- [The records]:

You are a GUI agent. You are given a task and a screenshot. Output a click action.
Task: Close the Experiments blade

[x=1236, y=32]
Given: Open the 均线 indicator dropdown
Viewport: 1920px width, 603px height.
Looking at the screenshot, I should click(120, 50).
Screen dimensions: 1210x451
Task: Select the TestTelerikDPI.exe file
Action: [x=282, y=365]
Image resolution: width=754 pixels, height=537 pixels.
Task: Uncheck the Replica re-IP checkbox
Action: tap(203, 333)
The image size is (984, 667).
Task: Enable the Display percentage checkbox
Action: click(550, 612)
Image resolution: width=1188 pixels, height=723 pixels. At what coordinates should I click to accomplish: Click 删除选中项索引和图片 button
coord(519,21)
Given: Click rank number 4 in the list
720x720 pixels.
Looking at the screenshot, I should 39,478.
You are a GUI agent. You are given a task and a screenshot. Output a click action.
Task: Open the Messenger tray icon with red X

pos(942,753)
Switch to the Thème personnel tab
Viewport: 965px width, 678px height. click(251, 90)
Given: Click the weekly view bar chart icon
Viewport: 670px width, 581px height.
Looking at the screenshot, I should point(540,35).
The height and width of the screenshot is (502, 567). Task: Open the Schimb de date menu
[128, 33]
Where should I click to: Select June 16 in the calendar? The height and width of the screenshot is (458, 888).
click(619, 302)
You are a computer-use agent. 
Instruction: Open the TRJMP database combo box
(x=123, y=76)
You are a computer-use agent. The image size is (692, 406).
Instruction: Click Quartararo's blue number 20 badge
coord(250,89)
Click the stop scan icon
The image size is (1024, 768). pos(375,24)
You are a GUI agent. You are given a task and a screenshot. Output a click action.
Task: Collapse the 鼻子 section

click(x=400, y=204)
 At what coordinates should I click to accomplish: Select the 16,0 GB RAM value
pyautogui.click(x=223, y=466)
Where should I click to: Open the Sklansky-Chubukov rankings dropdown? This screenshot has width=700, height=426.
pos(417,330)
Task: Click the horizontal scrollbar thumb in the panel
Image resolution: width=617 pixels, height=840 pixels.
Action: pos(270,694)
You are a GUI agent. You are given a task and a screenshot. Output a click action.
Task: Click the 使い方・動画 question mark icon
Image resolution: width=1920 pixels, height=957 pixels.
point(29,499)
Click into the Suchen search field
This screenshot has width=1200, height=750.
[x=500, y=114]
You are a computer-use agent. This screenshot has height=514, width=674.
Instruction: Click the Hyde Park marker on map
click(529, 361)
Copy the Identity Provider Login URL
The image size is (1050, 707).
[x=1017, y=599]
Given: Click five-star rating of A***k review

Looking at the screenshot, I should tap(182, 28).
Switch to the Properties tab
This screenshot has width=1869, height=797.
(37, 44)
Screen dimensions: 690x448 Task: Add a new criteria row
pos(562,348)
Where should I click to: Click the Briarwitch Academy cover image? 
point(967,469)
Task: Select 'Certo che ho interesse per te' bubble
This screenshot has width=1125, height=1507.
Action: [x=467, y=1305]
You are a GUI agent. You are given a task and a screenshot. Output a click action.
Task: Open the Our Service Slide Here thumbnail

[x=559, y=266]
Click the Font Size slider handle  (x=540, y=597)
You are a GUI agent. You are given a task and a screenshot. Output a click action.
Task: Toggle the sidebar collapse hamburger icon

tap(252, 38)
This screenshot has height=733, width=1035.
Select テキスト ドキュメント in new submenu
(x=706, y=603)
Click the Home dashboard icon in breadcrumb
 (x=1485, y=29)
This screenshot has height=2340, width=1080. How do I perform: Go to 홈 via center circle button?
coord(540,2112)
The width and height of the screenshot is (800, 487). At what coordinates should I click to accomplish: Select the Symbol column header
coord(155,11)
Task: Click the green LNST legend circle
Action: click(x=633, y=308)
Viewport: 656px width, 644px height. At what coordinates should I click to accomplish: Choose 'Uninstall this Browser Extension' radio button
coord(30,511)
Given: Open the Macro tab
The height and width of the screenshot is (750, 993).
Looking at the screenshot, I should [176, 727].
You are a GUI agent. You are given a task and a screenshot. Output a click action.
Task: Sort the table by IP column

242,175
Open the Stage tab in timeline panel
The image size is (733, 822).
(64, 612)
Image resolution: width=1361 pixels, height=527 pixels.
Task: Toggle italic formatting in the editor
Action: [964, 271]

- [Problem description]:
Each record should be given again exactly as it reads.

- [Reply]:
You are a GUI agent. You are given a task and a screenshot. Output a click action.
Task: Close the Experiments blade

[x=1236, y=32]
Given: Open the 均线 indicator dropdown
Viewport: 1920px width, 603px height.
Looking at the screenshot, I should click(120, 50).
Screen dimensions: 1210x451
Task: Select the TestTelerikDPI.exe file
Action: [x=282, y=365]
Image resolution: width=754 pixels, height=537 pixels.
Task: Uncheck the Replica re-IP checkbox
Action: tap(203, 333)
The image size is (984, 667).
Task: Enable the Display percentage checkbox
Action: click(550, 612)
Image resolution: width=1188 pixels, height=723 pixels. At what coordinates should I click to accomplish: Click 删除选中项索引和图片 button
coord(519,21)
Given: Click rank number 4 in the list
720x720 pixels.
Looking at the screenshot, I should 39,478.
You are a GUI agent. You are given a task and a screenshot. Output a click action.
Task: Open the Messenger tray icon with red X

pos(942,753)
Switch to the Thème personnel tab
Viewport: 965px width, 678px height. click(251, 90)
Given: Click the weekly view bar chart icon
Viewport: 670px width, 581px height.
Looking at the screenshot, I should point(540,35).
The height and width of the screenshot is (502, 567). Task: Open the Schimb de date menu
[128, 33]
Where should I click to: Select June 16 in the calendar? The height and width of the screenshot is (458, 888).
click(619, 302)
You are a computer-use agent. 
Instruction: Open the TRJMP database combo box
(x=123, y=76)
You are a computer-use agent. The image size is (692, 406).
Instruction: Click Quartararo's blue number 20 badge
coord(250,89)
Click the stop scan icon
The image size is (1024, 768). pos(375,24)
You are a GUI agent. You are given a task and a screenshot. Output a click action.
Task: Collapse the 鼻子 section

click(x=400, y=204)
 At what coordinates should I click to accomplish: Select the 16,0 GB RAM value
pyautogui.click(x=223, y=466)
Where should I click to: Open the Sklansky-Chubukov rankings dropdown? This screenshot has width=700, height=426.
pos(417,330)
Task: Click the horizontal scrollbar thumb in the panel
Image resolution: width=617 pixels, height=840 pixels.
Action: pos(270,694)
You are a GUI agent. You are given a task and a screenshot. Output a click action.
Task: Click the 使い方・動画 question mark icon
Image resolution: width=1920 pixels, height=957 pixels.
point(29,499)
Click into the Suchen search field
This screenshot has width=1200, height=750.
[x=500, y=114]
You are a computer-use agent. This screenshot has height=514, width=674.
Instruction: Click the Hyde Park marker on map
click(529, 361)
Copy the Identity Provider Login URL
The image size is (1050, 707).
[x=1017, y=599]
Given: Click five-star rating of A***k review

Looking at the screenshot, I should tap(182, 28).
Switch to the Properties tab
This screenshot has width=1869, height=797.
(37, 44)
Screen dimensions: 690x448 Task: Add a new criteria row
pos(562,348)
Where should I click to: Click the Briarwitch Academy cover image? 
point(967,469)
Task: Select 'Certo che ho interesse per te' bubble
This screenshot has width=1125, height=1507.
Action: [x=467, y=1305]
You are a GUI agent. You are given a task and a screenshot. Output a click action.
Task: Open the Our Service Slide Here thumbnail

[x=559, y=266]
Click the Font Size slider handle  (x=540, y=597)
You are a GUI agent. You are given a task and a screenshot. Output a click action.
Task: Toggle the sidebar collapse hamburger icon

tap(252, 38)
This screenshot has height=733, width=1035.
Select テキスト ドキュメント in new submenu
(x=706, y=603)
Click the Home dashboard icon in breadcrumb
 (x=1485, y=29)
This screenshot has height=2340, width=1080. How do I perform: Go to 홈 via center circle button?
coord(540,2112)
The width and height of the screenshot is (800, 487). At what coordinates should I click to accomplish: Select the Symbol column header
coord(155,11)
Task: Click the green LNST legend circle
Action: click(x=633, y=308)
Viewport: 656px width, 644px height. At what coordinates should I click to accomplish: Choose 'Uninstall this Browser Extension' radio button
coord(30,511)
Given: Open the Macro tab
The height and width of the screenshot is (750, 993).
Looking at the screenshot, I should [176, 727].
You are a GUI agent. You are given a task and a screenshot. Output a click action.
Task: Sort the table by IP column

242,175
Open the Stage tab in timeline panel
The image size is (733, 822).
(64, 612)
Image resolution: width=1361 pixels, height=527 pixels.
Task: Toggle italic formatting in the editor
Action: [964, 271]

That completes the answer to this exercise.